» **TRY IT**
Starting at the line that contains "Given: Click the LTX-2 logo text", output each line through the end of the data exactly, and nothing more.

Collected data entries
* * * * * * *

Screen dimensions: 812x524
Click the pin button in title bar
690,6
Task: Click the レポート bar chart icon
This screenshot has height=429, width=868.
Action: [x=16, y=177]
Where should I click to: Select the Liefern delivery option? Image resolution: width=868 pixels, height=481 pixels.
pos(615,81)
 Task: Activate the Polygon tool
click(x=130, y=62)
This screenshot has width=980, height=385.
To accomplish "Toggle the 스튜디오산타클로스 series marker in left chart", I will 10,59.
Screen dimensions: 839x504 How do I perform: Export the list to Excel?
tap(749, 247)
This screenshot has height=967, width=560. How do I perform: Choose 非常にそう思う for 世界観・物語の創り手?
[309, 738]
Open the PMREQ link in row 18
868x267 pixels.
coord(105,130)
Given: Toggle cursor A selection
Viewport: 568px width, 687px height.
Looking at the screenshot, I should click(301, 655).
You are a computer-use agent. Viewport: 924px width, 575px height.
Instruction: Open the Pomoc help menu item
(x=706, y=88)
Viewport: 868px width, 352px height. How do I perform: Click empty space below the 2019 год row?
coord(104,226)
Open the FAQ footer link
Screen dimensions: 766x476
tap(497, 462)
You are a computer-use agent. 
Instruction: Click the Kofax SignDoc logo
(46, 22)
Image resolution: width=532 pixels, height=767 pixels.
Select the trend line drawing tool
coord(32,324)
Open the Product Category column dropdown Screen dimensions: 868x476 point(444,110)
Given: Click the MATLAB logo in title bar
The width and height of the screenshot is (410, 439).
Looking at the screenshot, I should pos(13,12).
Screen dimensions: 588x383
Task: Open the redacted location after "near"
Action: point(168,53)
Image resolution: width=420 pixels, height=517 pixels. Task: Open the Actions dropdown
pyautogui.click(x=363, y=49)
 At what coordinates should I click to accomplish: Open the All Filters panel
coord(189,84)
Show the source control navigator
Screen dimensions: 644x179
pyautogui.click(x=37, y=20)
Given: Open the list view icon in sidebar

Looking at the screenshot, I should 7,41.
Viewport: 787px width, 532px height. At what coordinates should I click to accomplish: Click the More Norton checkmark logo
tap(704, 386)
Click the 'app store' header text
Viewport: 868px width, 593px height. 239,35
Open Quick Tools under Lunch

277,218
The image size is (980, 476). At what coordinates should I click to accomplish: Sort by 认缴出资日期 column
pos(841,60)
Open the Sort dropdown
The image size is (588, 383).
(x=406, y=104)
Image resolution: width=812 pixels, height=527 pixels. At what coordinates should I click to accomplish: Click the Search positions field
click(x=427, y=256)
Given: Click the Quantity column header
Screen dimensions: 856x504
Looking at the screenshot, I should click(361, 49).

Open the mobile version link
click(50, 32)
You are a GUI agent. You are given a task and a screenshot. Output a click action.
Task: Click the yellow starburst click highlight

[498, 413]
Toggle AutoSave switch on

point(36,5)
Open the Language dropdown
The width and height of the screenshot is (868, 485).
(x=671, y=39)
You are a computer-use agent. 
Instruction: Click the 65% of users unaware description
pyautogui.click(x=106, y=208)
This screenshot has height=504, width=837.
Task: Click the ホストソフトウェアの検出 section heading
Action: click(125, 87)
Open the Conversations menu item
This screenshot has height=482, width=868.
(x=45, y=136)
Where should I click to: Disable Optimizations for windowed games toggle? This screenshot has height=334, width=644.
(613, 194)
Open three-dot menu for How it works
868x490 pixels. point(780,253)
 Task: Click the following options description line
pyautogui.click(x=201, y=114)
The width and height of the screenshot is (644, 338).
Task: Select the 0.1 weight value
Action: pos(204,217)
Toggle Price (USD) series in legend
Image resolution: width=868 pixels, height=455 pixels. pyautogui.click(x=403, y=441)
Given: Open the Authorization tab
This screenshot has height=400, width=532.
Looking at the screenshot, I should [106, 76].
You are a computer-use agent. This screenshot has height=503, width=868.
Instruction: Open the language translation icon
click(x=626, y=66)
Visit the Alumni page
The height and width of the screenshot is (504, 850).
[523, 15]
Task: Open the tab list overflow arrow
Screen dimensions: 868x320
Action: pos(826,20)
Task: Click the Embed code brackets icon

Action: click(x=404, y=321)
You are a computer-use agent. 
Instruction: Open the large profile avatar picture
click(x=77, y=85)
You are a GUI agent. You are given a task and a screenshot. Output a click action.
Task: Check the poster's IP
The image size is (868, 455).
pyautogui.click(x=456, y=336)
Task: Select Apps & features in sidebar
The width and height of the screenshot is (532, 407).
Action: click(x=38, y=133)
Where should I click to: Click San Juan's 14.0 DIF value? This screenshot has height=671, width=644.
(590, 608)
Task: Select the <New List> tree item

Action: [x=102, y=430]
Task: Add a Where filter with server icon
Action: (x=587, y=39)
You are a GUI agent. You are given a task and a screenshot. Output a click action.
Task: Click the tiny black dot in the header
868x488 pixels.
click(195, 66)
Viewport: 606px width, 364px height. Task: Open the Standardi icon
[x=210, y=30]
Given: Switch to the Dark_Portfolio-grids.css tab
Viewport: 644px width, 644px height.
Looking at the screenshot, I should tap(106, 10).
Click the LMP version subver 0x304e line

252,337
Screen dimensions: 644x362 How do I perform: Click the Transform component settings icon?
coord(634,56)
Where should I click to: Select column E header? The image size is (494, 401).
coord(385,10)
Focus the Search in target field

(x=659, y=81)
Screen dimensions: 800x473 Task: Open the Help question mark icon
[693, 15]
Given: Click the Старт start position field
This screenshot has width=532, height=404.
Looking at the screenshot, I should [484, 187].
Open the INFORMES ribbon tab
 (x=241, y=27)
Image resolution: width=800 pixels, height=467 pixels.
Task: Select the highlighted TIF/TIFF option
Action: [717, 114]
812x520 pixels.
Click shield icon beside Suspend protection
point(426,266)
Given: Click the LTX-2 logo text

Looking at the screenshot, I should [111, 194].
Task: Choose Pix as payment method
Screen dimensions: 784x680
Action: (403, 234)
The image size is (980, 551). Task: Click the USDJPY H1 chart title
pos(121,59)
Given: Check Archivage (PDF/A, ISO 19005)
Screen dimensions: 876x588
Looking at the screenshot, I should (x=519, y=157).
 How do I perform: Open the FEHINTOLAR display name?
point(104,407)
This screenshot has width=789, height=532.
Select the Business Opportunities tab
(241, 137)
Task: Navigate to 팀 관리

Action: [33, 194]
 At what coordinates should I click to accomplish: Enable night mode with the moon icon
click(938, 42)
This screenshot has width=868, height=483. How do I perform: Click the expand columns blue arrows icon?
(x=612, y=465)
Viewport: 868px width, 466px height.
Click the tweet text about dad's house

* * * * * * *

» **WRITTEN ANSWER**
Given: Click the LTX-2 logo text

Looking at the screenshot, I should [111, 194].
Task: Choose Pix as payment method
Screen dimensions: 784x680
Action: (403, 234)
The image size is (980, 551). Task: Click the USDJPY H1 chart title
pos(121,59)
Given: Check Archivage (PDF/A, ISO 19005)
Screen dimensions: 876x588
Looking at the screenshot, I should (x=519, y=157).
 How do I perform: Open the FEHINTOLAR display name?
point(104,407)
This screenshot has width=789, height=532.
Select the Business Opportunities tab
(241, 137)
Task: Navigate to 팀 관리

Action: [33, 194]
 At what coordinates should I click to accomplish: Enable night mode with the moon icon
click(938, 42)
This screenshot has width=868, height=483. How do I perform: Click the expand columns blue arrows icon?
(x=612, y=465)
Viewport: 868px width, 466px height.
Click the tweet text about dad's house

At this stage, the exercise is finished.